==== Supplied information
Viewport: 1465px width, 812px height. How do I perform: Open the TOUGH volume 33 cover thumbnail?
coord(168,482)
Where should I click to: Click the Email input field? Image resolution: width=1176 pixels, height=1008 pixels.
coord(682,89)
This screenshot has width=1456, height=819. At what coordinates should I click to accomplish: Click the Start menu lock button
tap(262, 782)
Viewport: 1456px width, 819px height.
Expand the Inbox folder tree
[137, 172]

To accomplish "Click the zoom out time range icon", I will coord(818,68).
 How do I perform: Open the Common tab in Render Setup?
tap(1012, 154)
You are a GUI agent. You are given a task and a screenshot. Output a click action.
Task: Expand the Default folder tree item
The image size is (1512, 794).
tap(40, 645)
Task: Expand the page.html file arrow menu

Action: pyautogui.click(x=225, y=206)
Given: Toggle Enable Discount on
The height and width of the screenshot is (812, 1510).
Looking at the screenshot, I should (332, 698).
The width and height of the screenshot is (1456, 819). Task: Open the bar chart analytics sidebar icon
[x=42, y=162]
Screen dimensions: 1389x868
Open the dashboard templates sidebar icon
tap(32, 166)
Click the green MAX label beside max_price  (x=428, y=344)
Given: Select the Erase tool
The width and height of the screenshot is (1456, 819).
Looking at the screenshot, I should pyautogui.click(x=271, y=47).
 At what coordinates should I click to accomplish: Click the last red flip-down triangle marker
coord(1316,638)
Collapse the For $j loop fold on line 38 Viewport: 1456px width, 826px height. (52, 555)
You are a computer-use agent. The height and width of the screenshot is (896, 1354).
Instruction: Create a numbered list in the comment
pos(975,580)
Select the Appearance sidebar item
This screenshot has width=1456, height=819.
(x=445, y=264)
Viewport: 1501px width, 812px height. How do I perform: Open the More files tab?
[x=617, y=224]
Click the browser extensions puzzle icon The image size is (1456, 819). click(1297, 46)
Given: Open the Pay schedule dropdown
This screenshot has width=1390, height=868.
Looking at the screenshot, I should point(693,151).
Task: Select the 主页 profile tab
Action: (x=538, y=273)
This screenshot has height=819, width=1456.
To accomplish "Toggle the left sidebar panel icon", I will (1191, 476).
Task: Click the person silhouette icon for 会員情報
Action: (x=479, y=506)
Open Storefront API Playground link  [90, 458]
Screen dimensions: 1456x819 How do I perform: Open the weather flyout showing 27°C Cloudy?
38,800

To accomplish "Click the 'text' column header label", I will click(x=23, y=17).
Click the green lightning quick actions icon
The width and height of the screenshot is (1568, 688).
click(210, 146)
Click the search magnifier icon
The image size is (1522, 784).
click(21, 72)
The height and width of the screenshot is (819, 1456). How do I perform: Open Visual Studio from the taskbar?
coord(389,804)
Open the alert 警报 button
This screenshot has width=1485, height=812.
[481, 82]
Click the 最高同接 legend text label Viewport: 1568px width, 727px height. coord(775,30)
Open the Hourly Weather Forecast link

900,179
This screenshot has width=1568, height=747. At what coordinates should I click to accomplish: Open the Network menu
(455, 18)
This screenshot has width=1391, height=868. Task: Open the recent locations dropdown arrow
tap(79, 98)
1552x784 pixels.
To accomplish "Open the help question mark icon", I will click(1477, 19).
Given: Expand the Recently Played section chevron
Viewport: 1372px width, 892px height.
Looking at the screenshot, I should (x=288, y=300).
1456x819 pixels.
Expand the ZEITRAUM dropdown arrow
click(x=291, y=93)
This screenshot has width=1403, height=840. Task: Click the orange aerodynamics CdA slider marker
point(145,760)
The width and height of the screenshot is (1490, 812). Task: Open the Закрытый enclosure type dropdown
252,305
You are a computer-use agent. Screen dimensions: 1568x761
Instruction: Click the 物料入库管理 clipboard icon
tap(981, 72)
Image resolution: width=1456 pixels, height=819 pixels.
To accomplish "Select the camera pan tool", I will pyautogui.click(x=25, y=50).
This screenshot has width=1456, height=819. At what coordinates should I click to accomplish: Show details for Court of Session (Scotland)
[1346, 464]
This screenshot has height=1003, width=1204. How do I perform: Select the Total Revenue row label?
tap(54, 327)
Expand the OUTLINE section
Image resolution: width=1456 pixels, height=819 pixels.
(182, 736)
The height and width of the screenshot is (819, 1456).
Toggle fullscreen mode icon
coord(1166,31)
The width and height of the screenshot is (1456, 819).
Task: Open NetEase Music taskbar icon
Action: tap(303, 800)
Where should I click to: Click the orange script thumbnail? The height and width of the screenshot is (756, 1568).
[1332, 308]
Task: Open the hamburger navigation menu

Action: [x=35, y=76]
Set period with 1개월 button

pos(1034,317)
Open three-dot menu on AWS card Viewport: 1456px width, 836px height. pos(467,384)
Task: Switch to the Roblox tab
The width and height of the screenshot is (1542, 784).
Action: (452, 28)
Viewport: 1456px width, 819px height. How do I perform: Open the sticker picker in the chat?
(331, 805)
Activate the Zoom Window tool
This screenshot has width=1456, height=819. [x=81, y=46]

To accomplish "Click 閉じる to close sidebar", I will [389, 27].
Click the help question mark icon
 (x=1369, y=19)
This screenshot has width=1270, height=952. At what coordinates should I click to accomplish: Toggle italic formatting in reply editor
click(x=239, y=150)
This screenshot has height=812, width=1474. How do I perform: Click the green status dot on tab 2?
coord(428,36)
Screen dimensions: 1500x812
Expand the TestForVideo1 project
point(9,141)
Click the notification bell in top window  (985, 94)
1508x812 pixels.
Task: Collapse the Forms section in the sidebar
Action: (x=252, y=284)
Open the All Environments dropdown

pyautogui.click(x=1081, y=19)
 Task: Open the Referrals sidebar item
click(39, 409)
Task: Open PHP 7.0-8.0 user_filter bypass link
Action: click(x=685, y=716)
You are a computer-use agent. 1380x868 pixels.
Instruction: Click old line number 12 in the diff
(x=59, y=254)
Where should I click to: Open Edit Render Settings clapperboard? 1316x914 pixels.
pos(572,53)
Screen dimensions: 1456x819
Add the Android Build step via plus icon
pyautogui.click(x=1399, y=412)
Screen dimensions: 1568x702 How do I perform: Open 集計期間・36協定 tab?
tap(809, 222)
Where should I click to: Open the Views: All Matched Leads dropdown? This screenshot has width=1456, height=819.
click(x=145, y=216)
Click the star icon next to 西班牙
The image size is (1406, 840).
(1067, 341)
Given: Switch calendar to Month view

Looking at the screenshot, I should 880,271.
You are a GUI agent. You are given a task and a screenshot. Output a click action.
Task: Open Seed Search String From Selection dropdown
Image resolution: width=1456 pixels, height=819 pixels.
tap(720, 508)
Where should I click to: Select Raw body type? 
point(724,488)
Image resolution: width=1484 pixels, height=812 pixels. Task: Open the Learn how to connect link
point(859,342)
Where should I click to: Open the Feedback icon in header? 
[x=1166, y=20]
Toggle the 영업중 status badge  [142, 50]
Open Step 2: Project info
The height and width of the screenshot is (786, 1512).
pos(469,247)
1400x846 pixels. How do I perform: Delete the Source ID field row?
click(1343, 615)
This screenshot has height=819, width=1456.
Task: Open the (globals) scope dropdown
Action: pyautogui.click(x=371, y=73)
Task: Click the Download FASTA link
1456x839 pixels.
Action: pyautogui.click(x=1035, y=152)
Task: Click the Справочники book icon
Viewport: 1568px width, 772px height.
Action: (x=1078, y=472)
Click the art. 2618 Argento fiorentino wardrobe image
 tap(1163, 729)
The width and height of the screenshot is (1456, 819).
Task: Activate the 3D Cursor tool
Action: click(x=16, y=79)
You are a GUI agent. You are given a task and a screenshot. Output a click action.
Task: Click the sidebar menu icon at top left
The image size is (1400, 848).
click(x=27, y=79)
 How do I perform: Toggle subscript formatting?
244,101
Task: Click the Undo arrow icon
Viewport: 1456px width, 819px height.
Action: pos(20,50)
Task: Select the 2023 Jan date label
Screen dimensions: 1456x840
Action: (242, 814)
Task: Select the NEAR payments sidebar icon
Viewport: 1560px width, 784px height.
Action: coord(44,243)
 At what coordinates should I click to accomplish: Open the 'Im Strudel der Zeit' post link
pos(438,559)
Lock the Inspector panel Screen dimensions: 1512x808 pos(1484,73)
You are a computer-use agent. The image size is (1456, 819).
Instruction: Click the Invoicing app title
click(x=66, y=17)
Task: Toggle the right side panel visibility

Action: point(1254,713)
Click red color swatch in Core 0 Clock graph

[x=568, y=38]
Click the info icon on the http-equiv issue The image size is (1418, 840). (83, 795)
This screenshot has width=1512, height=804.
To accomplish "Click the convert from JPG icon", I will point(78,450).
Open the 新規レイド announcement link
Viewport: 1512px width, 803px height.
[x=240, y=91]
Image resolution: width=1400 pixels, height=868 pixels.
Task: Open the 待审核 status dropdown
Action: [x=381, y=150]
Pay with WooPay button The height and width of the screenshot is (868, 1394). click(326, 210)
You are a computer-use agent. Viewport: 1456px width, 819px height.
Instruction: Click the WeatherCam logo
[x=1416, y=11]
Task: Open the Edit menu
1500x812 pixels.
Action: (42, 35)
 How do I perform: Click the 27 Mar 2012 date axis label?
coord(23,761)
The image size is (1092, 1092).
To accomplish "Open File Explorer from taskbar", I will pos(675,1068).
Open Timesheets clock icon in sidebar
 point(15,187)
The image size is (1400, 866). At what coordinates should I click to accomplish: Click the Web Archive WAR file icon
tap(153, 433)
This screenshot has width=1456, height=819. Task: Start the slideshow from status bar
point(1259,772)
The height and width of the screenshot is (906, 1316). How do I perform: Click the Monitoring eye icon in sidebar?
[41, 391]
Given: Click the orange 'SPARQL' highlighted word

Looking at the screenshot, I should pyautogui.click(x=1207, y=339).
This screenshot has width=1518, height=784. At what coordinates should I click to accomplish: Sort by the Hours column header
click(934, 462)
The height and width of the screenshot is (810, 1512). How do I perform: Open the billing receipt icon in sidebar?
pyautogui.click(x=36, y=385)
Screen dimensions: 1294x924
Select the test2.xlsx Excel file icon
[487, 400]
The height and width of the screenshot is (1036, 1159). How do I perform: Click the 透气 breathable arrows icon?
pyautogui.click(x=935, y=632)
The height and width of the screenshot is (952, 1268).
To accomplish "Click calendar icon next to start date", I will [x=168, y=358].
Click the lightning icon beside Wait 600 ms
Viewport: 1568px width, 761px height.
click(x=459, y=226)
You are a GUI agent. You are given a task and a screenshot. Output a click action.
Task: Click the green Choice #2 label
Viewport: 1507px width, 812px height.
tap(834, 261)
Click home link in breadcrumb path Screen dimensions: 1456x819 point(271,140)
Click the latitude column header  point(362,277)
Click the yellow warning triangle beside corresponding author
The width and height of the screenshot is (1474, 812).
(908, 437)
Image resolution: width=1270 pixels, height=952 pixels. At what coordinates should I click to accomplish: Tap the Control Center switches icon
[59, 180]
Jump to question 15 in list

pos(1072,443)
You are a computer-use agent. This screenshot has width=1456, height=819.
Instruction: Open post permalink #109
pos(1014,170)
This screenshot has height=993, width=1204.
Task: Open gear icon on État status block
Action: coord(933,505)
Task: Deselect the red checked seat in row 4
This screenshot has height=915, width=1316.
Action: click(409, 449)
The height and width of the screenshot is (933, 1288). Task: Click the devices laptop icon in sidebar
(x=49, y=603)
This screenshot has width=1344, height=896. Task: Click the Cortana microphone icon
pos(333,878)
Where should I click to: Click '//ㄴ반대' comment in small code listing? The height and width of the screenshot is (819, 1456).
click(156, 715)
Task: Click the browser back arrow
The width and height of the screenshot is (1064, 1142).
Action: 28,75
========
*What you have to do*. Scan the lines above for the word "browser", then copy each line that has it.

*Exercise response*.
Click the browser extensions puzzle icon The image size is (1456, 819). click(1297, 46)
Task: Click the browser back arrow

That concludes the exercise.